Bennie Maupin – The Jewel In The Lotus (1974)
On pourrait faussement faire remonter l’histoire de cet album à la sortie du mythique « Biches Brew » de Miles Davis, car, sauf erreur, c’est lors de cet enregistrement que se rencontrèrent deux des principaux protagonistes de cet album, en mille neuf cent soixante-dix, le maître des claviers souvent électriques, mais pas que, Herbie Hancock lui-même, avec le saxophoniste Bennie Maupin, à l’initiative de cet album assez hors normes.
Ce qui fait la singularité de cet album, c’est son appartenance presqu’ exclusive à la « spiritual music », mais pas au sens de John Coltrane avec sa quête fiévreuse, éperdue, pure et sans répit, mais plutôt au sens d’Alice, dans la prière, la vénération et la contemplation, d’ailleurs les symboles ne manquent pas ici, jusque dans le titre, où l’on évoque le lotus et la sagesse hindoue.
Du coup, malgré qu’il semble vouloir jouer dans le registre de la facilité que pourrait attendre l’auditeur peu averti, il n’est pas si aisé d’accès, se situant plutôt dans une sorte d’avant-garde du genre. Il est aujourd’hui l’un des albums ECM les plus recherchés dans sa version originale, offrant huit titres pour un total de quarante-cinq minutes. On le trouve désormais facilement en Cd, il y a eu en effet une réédition en deux mille dix-neuf.
Outre Bennie et Herbie, il y a l’immense Buster Williams à la contrebasse, Billy Hart à la batterie côté droit et Frederick Waits côté gauche, Bill Summers aux percussions et le trompettiste Charles Sullivan intervient sur « Mappo » et « Excursion ». Ici la musique se joue dans la retenue et l’improvisation structurée, son champ est l’espace et la durée, l’éloge de la lenteur et la recherche de la beauté.
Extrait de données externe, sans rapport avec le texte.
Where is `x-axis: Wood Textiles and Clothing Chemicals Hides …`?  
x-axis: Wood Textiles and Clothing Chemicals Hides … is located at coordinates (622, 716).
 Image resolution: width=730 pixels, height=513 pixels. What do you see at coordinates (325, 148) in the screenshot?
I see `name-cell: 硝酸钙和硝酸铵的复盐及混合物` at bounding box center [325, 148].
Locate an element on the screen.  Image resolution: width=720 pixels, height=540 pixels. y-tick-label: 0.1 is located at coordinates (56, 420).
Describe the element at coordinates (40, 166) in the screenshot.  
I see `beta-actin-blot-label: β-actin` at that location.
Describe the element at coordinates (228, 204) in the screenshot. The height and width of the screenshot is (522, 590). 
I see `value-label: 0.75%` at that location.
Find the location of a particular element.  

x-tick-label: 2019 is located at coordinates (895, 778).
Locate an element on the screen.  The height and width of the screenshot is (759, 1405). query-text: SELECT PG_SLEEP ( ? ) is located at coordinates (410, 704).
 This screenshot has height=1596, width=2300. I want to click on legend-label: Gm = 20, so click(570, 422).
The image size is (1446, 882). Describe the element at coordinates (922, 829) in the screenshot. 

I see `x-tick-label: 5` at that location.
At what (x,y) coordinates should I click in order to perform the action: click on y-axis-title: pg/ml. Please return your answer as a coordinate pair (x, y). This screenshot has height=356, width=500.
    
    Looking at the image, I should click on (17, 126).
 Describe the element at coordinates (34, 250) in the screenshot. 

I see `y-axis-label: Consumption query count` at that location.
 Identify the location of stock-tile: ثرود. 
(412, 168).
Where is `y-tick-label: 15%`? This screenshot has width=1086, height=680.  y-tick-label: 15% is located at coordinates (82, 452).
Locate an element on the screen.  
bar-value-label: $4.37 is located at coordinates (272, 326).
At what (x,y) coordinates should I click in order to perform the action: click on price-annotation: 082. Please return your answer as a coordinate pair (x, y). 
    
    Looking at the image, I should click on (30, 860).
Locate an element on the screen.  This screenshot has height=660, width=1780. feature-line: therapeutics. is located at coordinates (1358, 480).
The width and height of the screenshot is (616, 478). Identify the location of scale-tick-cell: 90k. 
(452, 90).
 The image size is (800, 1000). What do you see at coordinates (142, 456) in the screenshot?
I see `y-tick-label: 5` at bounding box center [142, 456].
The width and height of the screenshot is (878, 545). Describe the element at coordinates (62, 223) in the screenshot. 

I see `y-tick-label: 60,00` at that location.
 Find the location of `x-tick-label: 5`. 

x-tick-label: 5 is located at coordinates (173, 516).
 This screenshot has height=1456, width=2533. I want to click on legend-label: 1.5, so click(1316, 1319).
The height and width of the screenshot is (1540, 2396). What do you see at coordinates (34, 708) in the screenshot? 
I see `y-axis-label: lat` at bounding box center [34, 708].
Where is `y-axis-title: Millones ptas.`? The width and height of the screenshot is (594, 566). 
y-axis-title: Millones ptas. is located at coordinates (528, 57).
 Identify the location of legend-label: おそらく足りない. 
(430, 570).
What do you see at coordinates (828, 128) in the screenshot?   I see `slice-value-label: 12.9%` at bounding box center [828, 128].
Cet album pourrait se décrire comme un voyage ou une illumination, la pièce « Past + Present = Future » semble se livrer comme une promesse, une mutation vers quelque chose de meilleur, qui tient au mystique, à la foi. Puisqu’il faut du sacré, le jazz sera le chemin, la voie qui vous guide, douce, claire et lumineuse, pleine de grâce et de beauté.
Dans un tel contexte l’idée même de leader est une hérésie, la musique est l’affaire de tous et chacun y apporte sa pierre avec son cœur, la musique est jazz même si elle s’inspire du bouddhisme et se met à son service. D'ailleurs chacun est au service des autres, à l’écoute des autres et joue pour les autres.